Integritort, Reveleer and Novellia didn’t reply to requests for comment.

Epic said it filed a proper dispute with Carequality on the Governing Council’s advice. On April 4, Epic asked Particle to offer additional information as an example how its participants qualify for the treatment use case, in line with the notice. 

Michael Marchant, director of interoperability and innovation at University of California Davis Health, serves because the chair of Epic’s Governing Council. He said it’s hard to know exactly why Particle might need provided these organizations with records, or whether it intentionally engaged in wrongdoing. But, he said, corporations need to act responsibly even when pressured to deliver financial results.

“If they were selling to things that they knew weren’t treatment-related organizations in an effort to match VC funding or profit margins or revenue targets or what have you ever, then that may be really bad,” Marchant told CNBC in an interview.

In a statement on LinkedIn Wednesday, Particle founder Troy Bannister said Epic acted unilaterally, and that Particle has not seen “rationale, justification or official claims” surrounding these issues.

Bannister wrote that, to the corporate’s knowledge, “the entire affected partners directly support treatment.” He said these organizations pull data for care providers and share data back with the Carequality network. 
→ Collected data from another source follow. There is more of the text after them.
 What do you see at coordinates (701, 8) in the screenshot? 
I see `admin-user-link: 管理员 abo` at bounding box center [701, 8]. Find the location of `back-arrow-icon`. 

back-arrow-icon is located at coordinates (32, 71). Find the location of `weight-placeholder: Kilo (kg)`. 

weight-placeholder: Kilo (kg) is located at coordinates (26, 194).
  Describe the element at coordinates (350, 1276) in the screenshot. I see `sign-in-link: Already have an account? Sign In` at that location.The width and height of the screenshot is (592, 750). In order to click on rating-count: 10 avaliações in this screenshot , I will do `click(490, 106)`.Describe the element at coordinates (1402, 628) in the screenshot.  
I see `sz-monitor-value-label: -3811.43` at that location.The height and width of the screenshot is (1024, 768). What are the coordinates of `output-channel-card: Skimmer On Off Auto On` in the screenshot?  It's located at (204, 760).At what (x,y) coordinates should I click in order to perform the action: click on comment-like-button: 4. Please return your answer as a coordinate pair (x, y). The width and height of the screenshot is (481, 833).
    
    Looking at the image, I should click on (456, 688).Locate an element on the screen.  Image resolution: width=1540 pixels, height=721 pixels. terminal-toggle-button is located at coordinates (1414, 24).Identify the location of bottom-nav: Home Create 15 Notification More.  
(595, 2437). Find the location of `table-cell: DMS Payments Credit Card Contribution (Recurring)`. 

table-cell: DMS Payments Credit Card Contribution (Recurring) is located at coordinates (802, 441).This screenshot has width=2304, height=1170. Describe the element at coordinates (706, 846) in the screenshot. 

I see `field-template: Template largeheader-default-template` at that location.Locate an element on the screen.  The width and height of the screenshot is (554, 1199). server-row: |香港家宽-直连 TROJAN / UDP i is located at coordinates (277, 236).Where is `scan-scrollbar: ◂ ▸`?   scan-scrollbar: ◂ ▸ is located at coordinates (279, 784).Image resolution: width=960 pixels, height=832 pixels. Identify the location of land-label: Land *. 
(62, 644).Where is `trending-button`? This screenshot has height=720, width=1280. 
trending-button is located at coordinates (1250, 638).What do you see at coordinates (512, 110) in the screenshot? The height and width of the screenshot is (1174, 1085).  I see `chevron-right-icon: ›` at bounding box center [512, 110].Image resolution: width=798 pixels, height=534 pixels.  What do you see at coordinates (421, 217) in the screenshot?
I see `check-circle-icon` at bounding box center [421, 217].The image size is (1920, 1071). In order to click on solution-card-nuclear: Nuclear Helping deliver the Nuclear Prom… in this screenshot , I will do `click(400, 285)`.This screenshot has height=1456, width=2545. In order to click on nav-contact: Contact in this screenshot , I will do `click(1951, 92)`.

“While we proceed maintaining our reference to Carequality, the power for one implementor to determine, without evidence and even a lot as a warning, to disconnect providers at massive scale, jeopardizes clinical operations for lots of of 1000’s of patients in addition to the trust that’s so critical to a trust-based exchange,” Bannister wrote.

Bannister didn’t address Epic’s April 4 request for extra information.

The formal dispute process remains to be ongoing. Marchant, who also serves because the co-chair of an advisory council at Carequality, said it’s the primary time within the network’s history that a grievance has gotten this far.